**WHAT IS EXPECTED:**
Please output the entries below without altering a single character.

____

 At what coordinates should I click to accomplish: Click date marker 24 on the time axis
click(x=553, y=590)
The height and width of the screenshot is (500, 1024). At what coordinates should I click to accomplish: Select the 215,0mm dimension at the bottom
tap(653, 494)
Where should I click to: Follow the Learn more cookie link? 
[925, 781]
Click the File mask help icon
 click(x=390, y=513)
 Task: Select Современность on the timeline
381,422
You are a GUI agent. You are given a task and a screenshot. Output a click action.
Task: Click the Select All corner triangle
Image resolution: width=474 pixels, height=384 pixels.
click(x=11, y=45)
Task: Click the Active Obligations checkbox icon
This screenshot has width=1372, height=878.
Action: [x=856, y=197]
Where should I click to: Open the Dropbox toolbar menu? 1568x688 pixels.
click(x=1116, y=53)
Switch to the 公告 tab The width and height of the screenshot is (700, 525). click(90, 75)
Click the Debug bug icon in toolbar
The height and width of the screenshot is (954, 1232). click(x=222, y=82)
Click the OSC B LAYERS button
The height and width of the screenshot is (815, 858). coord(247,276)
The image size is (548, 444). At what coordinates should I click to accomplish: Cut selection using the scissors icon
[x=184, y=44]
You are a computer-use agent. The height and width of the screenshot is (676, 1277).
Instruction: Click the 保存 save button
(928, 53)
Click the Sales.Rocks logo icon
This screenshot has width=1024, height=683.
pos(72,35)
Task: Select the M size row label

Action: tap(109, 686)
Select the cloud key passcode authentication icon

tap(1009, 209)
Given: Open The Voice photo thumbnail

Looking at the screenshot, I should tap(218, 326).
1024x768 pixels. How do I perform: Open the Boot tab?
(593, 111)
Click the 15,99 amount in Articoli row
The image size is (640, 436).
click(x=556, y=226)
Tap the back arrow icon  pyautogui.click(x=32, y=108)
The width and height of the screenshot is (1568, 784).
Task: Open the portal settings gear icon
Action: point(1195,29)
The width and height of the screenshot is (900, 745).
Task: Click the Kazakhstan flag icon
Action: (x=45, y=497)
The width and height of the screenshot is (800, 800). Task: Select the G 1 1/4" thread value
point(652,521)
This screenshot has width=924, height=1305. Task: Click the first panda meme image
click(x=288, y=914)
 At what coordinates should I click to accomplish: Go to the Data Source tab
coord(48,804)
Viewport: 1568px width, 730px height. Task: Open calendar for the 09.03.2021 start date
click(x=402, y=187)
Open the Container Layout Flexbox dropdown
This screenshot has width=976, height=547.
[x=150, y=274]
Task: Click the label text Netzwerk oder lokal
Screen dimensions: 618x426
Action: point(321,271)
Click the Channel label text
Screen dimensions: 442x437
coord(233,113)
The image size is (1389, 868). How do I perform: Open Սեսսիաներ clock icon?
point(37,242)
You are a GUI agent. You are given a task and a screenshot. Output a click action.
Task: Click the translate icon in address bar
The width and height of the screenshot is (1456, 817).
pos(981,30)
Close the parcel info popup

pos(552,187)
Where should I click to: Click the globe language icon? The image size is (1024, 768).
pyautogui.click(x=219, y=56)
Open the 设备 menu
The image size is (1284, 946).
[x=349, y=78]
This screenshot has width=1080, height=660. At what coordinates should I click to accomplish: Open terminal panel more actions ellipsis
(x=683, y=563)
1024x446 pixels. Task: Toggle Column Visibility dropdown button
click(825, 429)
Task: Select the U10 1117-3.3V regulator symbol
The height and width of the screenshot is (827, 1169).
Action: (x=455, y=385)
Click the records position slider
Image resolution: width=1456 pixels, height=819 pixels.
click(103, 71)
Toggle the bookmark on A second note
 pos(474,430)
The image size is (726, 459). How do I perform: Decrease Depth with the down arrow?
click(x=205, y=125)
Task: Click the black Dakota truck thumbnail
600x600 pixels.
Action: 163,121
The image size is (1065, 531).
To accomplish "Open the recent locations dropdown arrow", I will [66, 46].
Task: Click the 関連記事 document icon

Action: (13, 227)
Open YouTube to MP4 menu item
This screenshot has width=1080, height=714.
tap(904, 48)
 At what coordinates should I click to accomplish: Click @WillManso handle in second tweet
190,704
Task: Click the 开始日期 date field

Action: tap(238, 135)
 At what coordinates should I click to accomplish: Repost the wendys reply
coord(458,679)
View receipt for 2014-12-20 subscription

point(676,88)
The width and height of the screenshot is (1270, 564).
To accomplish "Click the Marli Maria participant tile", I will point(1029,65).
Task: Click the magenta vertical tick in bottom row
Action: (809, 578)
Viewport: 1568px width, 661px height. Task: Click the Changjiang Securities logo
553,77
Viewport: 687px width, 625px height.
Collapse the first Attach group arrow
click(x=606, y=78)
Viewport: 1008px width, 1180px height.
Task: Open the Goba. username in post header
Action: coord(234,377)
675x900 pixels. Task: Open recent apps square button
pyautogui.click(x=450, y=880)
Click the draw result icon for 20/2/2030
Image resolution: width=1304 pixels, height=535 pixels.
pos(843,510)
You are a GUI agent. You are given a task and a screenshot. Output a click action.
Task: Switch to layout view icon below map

____

**EXERCISE ANSWER:**
 At what coordinates should I click to accomplish: Click date marker 24 on the time axis
click(x=553, y=590)
The height and width of the screenshot is (500, 1024). At what coordinates should I click to accomplish: Select the 215,0mm dimension at the bottom
tap(653, 494)
Where should I click to: Follow the Learn more cookie link? 
[925, 781]
Click the File mask help icon
 click(x=390, y=513)
 Task: Select Современность on the timeline
381,422
You are a GUI agent. You are given a task and a screenshot. Output a click action.
Task: Click the Select All corner triangle
Image resolution: width=474 pixels, height=384 pixels.
click(x=11, y=45)
Task: Click the Active Obligations checkbox icon
This screenshot has width=1372, height=878.
Action: [x=856, y=197]
Where should I click to: Open the Dropbox toolbar menu? 1568x688 pixels.
click(x=1116, y=53)
Switch to the 公告 tab The width and height of the screenshot is (700, 525). click(90, 75)
Click the Debug bug icon in toolbar
The height and width of the screenshot is (954, 1232). click(x=222, y=82)
Click the OSC B LAYERS button
The height and width of the screenshot is (815, 858). coord(247,276)
The image size is (548, 444). At what coordinates should I click to accomplish: Cut selection using the scissors icon
[x=184, y=44]
You are a computer-use agent. The height and width of the screenshot is (676, 1277).
Instruction: Click the 保存 save button
(928, 53)
Click the Sales.Rocks logo icon
This screenshot has width=1024, height=683.
pos(72,35)
Task: Select the M size row label

Action: tap(109, 686)
Select the cloud key passcode authentication icon

tap(1009, 209)
Given: Open The Voice photo thumbnail

Looking at the screenshot, I should tap(218, 326).
1024x768 pixels. How do I perform: Open the Boot tab?
(593, 111)
Click the 15,99 amount in Articoli row
The image size is (640, 436).
click(x=556, y=226)
Tap the back arrow icon  pyautogui.click(x=32, y=108)
The width and height of the screenshot is (1568, 784).
Task: Open the portal settings gear icon
Action: point(1195,29)
The width and height of the screenshot is (900, 745).
Task: Click the Kazakhstan flag icon
Action: (x=45, y=497)
The width and height of the screenshot is (800, 800). Task: Select the G 1 1/4" thread value
point(652,521)
This screenshot has width=924, height=1305. Task: Click the first panda meme image
click(x=288, y=914)
 At what coordinates should I click to accomplish: Go to the Data Source tab
coord(48,804)
Viewport: 1568px width, 730px height. Task: Open calendar for the 09.03.2021 start date
click(x=402, y=187)
Open the Container Layout Flexbox dropdown
This screenshot has width=976, height=547.
[x=150, y=274]
Task: Click the label text Netzwerk oder lokal
Screen dimensions: 618x426
Action: point(321,271)
Click the Channel label text
Screen dimensions: 442x437
coord(233,113)
The image size is (1389, 868). How do I perform: Open Սեսսիաներ clock icon?
point(37,242)
You are a GUI agent. You are given a task and a screenshot. Output a click action.
Task: Click the translate icon in address bar
The width and height of the screenshot is (1456, 817).
pos(981,30)
Close the parcel info popup

pos(552,187)
Where should I click to: Click the globe language icon? The image size is (1024, 768).
pyautogui.click(x=219, y=56)
Open the 设备 menu
The image size is (1284, 946).
[x=349, y=78]
This screenshot has width=1080, height=660. At what coordinates should I click to accomplish: Open terminal panel more actions ellipsis
(x=683, y=563)
1024x446 pixels. Task: Toggle Column Visibility dropdown button
click(825, 429)
Task: Select the U10 1117-3.3V regulator symbol
The height and width of the screenshot is (827, 1169).
Action: (x=455, y=385)
Click the records position slider
Image resolution: width=1456 pixels, height=819 pixels.
click(103, 71)
Toggle the bookmark on A second note
 pos(474,430)
The image size is (726, 459). How do I perform: Decrease Depth with the down arrow?
click(x=205, y=125)
Task: Click the black Dakota truck thumbnail
600x600 pixels.
Action: 163,121
The image size is (1065, 531).
To accomplish "Open the recent locations dropdown arrow", I will [66, 46].
Task: Click the 関連記事 document icon

Action: (13, 227)
Open YouTube to MP4 menu item
This screenshot has width=1080, height=714.
tap(904, 48)
 At what coordinates should I click to accomplish: Click @WillManso handle in second tweet
190,704
Task: Click the 开始日期 date field

Action: tap(238, 135)
 At what coordinates should I click to accomplish: Repost the wendys reply
coord(458,679)
View receipt for 2014-12-20 subscription

point(676,88)
The width and height of the screenshot is (1270, 564).
To accomplish "Click the Marli Maria participant tile", I will point(1029,65).
Task: Click the magenta vertical tick in bottom row
Action: (809, 578)
Viewport: 1568px width, 661px height. Task: Click the Changjiang Securities logo
553,77
Viewport: 687px width, 625px height.
Collapse the first Attach group arrow
click(x=606, y=78)
Viewport: 1008px width, 1180px height.
Task: Open the Goba. username in post header
Action: coord(234,377)
675x900 pixels. Task: Open recent apps square button
pyautogui.click(x=450, y=880)
Click the draw result icon for 20/2/2030
Image resolution: width=1304 pixels, height=535 pixels.
pos(843,510)
You are a GUI agent. You are given a task and a screenshot. Output a click action.
Task: Switch to layout view icon below map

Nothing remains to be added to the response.